Not Time for a Third Party Candidate: Really?

Over this past weekend, this Bloomberg story by Jonathan Bernstein boldly proclaimed:

It's Not Time for a Third-Party Candidate

You can read his argument HERE.

Well, argument might not be quite the right way to describe what he writes. Frankly, I couldn't make too much sense out of it. For one thing, the author takes as a given that a two-party system remains a basic foundation for our political system U.S. After noting a select few third party campaigns which did not succeed, he positions third party candidates as those who, as members of one of the two parties, in some way dissented or were unhappy with the choice of their party. They were sort of subsets of either the Democrat or Republican parties. And since there isn't enough discontent within the two existing parties, he concludes:
...that 2016 is unlikely to be fertile ground for a third-party candidate.
But couldn't a third party rise up because neither of the two parties any longer represents a large enough segment of the American people?

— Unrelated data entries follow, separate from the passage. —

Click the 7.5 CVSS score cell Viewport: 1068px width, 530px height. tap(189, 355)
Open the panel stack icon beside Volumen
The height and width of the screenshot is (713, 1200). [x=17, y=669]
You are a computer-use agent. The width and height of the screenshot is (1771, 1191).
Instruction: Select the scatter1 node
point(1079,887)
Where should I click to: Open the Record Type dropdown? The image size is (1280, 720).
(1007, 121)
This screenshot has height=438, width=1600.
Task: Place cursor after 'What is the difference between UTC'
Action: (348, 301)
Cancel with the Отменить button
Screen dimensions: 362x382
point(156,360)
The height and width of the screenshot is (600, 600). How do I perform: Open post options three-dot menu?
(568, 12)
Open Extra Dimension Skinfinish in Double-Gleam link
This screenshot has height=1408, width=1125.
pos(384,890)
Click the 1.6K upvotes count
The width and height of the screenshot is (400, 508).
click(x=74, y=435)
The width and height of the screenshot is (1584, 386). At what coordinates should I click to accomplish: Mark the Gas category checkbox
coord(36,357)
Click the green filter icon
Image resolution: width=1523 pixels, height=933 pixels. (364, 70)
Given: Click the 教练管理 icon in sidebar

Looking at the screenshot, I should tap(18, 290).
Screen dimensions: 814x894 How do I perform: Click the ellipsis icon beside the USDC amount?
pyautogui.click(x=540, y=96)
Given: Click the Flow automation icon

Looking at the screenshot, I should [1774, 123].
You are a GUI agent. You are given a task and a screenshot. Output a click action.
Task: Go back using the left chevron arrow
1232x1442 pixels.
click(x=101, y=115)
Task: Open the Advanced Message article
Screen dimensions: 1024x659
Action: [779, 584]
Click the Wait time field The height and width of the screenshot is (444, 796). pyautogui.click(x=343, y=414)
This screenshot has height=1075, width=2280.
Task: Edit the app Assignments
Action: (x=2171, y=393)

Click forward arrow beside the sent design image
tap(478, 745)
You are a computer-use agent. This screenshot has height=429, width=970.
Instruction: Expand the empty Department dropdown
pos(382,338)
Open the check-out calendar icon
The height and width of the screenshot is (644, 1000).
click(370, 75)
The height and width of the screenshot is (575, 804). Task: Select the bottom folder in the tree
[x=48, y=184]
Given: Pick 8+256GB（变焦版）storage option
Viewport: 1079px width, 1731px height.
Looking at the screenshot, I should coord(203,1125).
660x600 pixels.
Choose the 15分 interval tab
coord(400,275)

Couldn't it ever be the case that after decades of politicians over-taxing and over-spending resulting in an economy over-burdened by debt, unable to generate sufficient opportunity for enough people to find employment adequate to pay them a reasonable wage, that people might reject both parties and their constituents?

Can we imagine a day when a significant percentage of the population, after seeing the purchasing power of their hard earned money debased by irresponsible fiscal and monetary policy, forced to borrow money to live in decent quarters or drive a decent car, or send their kids to decent schools might finally realize that their politicians no longer represent their interests, whether they be Democrat or Republican?

Will the day ever arrive when parents no longer play along with the game of sending their kids to colleges which cost far more than they're worth, and refuse to sit idly by while their kids graduate with tens of thousands of dollars of debt? Whose kids, as they struggle to pay off their loans, also realize that they are being called on to pay for entitlements granted to other Americans who voted for the Democrats and Republican politicians in exchange for those entitlements?

These are just some of the questions we might ask if we're wondering whether 2016 will be the year of a successful third party candidate. And if not 2016, perhaps 2020.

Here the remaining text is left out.